NASA Teams up with TACC to Simulate Space Junk
While debris might seem innocuous enough to those grounded on Earth, even pebble-sized junk in orbit poses a serious problem. While you may imagine abandoned screws and bolts floating serenely past the windows of the International Space Station, the reality is that these objects are actually racing along at up to 33,500 miles per hour—about ten times faster than a speeding bullet.
At that speed, even dust is enough to rip insulation from a ship or throw it off course if it’s able to accumulate into dust clouds.
And unfortunately there’s no shortage of space junk surrounding our planet, because just about every time we launch into orbit, we leave something behind—whether it’s fragments of aluminum, nylon, or even liquid sodium from Russian satellites. According to NASA, that debris adds up to more than 21,000 pieces of ‘space junk’ larger than a baseball with an additional 500,000 golf ball-sized pieces filling in the gaps.
Yes, space is vast, and there is by no means a barricade of junk separating Earth from the rest of space. And our spacecraft have been designed to withstand the impact of small objects. But as Eric Fahrenthold, professor of mechanical engineering at The University of Texas at Austin, explains, this problem calls for some serious research, and some serious compute power.
“If a spacecraft is hit by orbital debris it may damage the thermal protection system,” said Fahrenthold. “Even if the impact is not on the main heat shield, it may still adversely affect the spacecraft. The thermal researchers take the results of impact research and assess the effect of a certain impact crater depth and volume on the survivability of a spacecraft during reentry.”
As you might guess, only a small number of collisions that occur in orbit can be accurately simulated in an Earth-bound laboratory, because the objects are too large, small, dangerous or fast to reproduce. Instead, NASA has turned to running simulations on the Ranger, Lonestar and Stampede supercomputers at the Texas Advanced Computing Center, where Fahrenthold and his students have been working to establish ballistic limit curves that predict at what size and speed a piece of debris will break through a spacecraft’s shielding.
The simulations were able to model both how the projectile would break apart on impact, as well as the thermal and mechanical loads that the target surface would experience on impact. This means that after researchers provide information about the material’s strength, flexibility and thermal properties, the supercomputers are capable of capturing the cascade of events that unfold as layers of fabric fray, capturing some of the projectile’s fragments while giving way to others.
The work was then tested against NASA’s real-world testing, which involved light gas guns launching centimeter-sized projectiles at 10 kilometers per second. For a comparison, the space junk in orbit travels anywhere from 5 to 15 kilometers per second, on average.
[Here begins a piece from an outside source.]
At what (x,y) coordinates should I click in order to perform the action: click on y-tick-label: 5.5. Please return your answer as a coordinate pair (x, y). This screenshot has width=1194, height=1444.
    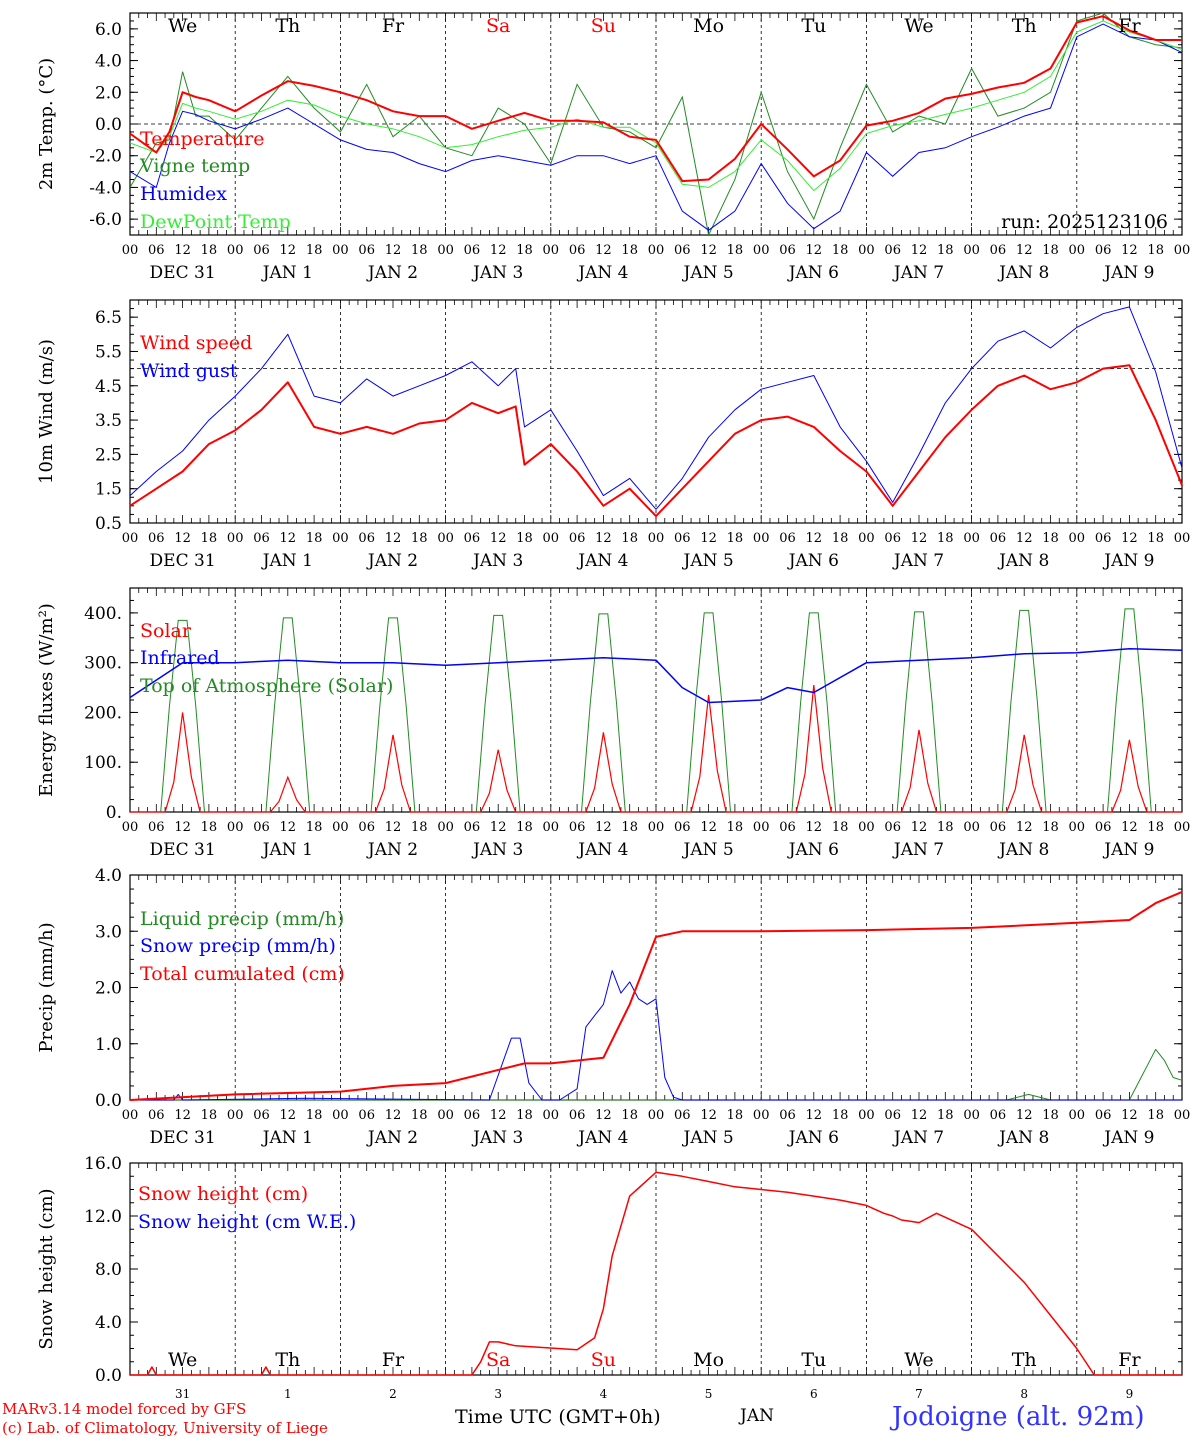
    Looking at the image, I should click on (108, 352).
“We validate our method in the velocity regime where experiments can be performed, then we run simulations at higher velocities, to estimate what we think will happen at higher velocities,” Fahrenthold explained. “There are certain things you can do in simulation and certain things you can do in experiment. When they work together, that’s a big advantage for the design engineer.”
The team presented their results at the April 2013 American Institute for Aeronautics and Astranautics’ meeting, which were later published in Smart Materials and Structures and International Journal for Numerical Methods of Engineering. There, they detailed how variations in speed, impact angle, and size of the debris would affect the depth of the crater it would produce in ceramic tile thermal protection systems.
But this won’t be the only application to benefit from Fahrenthold’s research. With the help of Moss Shimek, a graduate student, Fahrenthold have stretched the research to study the impact of projectiles on body armor as well. This extension of the team’s research was made possible because body armor uses many of the same materials used for orbital debris protection in space, like Kevlar. What they found is that more flexible weaves can increase protection offered by body armor.
“Currently body armor normally uses the plain weave, but research has shown that different weaves that are more flexible might be better, for example in extremity protection,” Shimek said.
“Future body armor designs may vary the weave type through a Kevlar stack,” Shimek said. “Maybe one weave type is better at dealing with small fragments, while others perform better for larger fragments. Our results suggest that you can use simulation to assist the designer in developing a fragment barrier which can capitalize on those differences.”
While these outcomes had to be verified by experiments in the lab, Farhenthold said that supercomputer-enabled simulations ultimately led to faster, cheaper research, whose findings could expand beyond the range of what’s possible in the lab.
“We are trying to make fundamental improvements in numerical algorithms, and validate those algorithms against experiment,” Fahrenthold concluded. “This can provide improved tools for engineering design, and allow simulation-based research to contribute in areas where experiments are very difficult to do or very expensive.”